Bladder Cancer Responds Best to Dual Therapy 
  Reuters Health
  NEW YORK (Reuters Health) - Applying local microwave heat therapy at the same time mitomycin C is administered is better than chemotherapy alone in preventing the recurrence of superficial bladder cancers following surgery, new study findings indicate. 
  Even after bladder surgery and chemotherapy or immune therapy, there is a high rate of recurrence of transitional cell carcinoma (TCC) of the bladder, Dr. Renzo Colombo and colleagues report in the Journal of Clinical Oncology. They note that thermotherapy has been shown to be safe and effective as an alternative to surgical removal of the bladder. 
  Colombo, at University Vita-Salute in Milan, Italy, and associates enrolled 83 patients with primary superficial TCC or recurrent TCC following surgical removal of the bladder. 
  Forty-one patients were randomly assigned to treatment with mitomycin C alone and 42 to thermotherapy using the Synergo 101-1 system (Medical Enterprises, Amsterdam) plus mitomycin C. 

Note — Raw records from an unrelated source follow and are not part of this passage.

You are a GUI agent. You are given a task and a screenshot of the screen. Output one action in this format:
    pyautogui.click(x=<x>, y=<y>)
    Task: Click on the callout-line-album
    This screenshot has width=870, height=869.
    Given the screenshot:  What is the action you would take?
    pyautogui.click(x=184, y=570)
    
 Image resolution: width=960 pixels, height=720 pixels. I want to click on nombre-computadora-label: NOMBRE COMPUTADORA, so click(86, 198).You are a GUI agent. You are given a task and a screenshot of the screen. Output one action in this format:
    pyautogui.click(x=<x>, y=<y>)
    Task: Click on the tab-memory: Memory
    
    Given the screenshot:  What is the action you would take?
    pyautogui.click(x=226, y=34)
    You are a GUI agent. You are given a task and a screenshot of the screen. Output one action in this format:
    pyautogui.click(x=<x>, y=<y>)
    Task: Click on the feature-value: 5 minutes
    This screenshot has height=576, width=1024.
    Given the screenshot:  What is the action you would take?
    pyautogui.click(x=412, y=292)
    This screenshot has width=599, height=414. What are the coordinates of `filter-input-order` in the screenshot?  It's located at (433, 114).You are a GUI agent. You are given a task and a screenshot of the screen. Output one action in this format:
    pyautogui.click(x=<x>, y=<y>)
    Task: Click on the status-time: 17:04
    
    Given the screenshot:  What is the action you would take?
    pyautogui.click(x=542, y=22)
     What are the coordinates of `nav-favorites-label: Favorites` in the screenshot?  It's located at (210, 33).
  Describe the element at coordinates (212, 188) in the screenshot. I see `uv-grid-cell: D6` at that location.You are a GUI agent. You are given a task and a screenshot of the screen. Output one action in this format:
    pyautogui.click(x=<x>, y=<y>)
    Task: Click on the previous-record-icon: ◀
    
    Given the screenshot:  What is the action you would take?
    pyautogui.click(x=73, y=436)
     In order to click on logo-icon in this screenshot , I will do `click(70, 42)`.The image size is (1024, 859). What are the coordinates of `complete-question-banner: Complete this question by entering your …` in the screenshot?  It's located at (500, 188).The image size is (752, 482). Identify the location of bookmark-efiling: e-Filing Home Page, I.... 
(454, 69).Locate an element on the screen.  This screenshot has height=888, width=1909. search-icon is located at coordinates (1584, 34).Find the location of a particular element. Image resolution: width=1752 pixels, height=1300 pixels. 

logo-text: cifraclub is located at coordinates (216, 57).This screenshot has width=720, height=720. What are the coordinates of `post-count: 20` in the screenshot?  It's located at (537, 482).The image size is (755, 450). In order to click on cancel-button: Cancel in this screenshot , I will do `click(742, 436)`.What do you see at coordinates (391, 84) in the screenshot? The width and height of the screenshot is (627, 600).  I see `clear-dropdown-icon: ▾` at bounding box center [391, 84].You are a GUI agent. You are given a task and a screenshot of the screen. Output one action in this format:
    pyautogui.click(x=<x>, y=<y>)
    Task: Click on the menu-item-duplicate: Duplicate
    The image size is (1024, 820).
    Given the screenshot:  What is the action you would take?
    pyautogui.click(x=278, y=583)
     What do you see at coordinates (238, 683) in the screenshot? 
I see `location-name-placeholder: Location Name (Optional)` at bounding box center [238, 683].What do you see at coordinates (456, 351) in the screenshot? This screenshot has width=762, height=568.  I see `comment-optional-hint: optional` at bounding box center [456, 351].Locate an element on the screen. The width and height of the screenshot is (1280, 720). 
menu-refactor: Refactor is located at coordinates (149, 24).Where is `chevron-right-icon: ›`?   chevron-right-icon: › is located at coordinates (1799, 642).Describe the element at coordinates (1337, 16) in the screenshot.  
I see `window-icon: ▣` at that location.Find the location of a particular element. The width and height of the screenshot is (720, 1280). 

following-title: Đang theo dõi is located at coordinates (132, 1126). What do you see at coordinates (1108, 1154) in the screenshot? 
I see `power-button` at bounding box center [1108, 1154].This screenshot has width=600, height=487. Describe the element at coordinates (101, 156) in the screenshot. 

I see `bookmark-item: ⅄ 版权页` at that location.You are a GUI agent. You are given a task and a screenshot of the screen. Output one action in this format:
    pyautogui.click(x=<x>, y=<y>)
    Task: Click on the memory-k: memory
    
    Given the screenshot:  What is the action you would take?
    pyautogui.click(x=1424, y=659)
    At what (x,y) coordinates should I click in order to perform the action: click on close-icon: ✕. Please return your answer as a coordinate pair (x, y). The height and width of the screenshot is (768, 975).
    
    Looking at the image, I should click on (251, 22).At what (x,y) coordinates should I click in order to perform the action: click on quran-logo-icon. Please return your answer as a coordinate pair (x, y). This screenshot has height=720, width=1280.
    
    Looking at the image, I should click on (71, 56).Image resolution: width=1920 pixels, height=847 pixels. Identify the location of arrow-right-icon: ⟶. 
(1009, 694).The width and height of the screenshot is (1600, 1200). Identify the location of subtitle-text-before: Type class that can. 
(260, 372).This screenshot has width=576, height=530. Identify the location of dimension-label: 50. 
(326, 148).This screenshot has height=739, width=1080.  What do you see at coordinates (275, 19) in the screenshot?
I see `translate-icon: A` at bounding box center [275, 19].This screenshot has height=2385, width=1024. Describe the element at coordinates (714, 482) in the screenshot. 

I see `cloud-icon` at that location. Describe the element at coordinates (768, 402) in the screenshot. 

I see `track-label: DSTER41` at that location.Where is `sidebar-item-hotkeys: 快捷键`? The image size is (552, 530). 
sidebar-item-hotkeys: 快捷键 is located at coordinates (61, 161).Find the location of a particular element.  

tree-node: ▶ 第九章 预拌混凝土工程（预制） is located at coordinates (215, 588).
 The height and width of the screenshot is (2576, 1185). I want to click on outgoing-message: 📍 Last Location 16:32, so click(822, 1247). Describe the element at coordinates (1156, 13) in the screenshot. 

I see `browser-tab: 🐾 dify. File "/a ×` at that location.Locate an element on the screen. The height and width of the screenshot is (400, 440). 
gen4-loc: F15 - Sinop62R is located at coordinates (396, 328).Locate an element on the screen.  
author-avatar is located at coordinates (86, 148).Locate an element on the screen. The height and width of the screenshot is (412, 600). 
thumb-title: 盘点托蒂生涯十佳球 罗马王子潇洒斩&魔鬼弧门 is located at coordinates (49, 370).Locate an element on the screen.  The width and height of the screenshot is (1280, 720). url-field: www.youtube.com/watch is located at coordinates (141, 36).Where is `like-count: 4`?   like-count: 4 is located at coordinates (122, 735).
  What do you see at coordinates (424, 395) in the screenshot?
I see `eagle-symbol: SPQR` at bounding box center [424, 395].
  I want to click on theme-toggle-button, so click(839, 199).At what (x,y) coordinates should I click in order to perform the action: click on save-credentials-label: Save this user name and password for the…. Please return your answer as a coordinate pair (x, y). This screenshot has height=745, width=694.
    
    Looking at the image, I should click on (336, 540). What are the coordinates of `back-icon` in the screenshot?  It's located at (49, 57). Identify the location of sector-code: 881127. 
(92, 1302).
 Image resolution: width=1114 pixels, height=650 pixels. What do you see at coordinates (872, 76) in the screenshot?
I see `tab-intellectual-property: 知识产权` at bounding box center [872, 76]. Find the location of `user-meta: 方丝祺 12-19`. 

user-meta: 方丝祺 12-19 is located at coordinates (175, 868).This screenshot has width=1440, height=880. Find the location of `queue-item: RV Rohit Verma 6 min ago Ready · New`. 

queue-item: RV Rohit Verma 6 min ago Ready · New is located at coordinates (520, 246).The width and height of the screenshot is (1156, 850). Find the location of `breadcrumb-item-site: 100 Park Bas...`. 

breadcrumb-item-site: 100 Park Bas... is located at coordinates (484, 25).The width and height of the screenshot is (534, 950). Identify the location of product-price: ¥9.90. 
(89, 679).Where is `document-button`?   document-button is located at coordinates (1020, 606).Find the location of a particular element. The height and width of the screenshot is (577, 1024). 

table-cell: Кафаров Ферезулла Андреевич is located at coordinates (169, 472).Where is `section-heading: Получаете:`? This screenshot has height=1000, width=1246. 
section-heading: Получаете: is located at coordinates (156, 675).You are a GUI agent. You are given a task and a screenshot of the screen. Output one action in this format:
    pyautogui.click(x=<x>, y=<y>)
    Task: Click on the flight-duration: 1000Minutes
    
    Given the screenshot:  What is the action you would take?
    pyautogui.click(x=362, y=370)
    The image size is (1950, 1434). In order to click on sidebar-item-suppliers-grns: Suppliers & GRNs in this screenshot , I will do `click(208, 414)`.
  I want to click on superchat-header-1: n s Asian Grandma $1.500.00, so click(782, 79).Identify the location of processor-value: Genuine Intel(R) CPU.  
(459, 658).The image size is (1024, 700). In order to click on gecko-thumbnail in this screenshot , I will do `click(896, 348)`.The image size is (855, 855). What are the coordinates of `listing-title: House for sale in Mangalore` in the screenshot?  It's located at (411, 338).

  Patients underwent an induction cycle of eight weekly sessions. These were followed by a maintenance regimen of four monthly sessions, in which mitomycin C was administered for one hour, with or without thermotherapy. 
  Among the 75 remaining patients who completed the two-year study, there were 25 recurrences in the chemo-only group and six in the combination group. 
  Patients who underwent thermotherapy experienced more pelvic pain during treatment, but none of the patients dropped out of the study because of pain. 
  In an accompanying editorial, Dr. Donald L. Lamm notes that thermotherapy plus chemotherapy "may represent a major improvement in the management of superficial bladder cancer." 
  Lamm, a urologist at Mayo Clinic in Scottsdale, Arizona, notes that current optimal chemotherapy techniques were not administered in this study, so it remains to be seen how combining hyperthermia with best practice will ultimately impact the outcome of patients with superficial bladder cancer.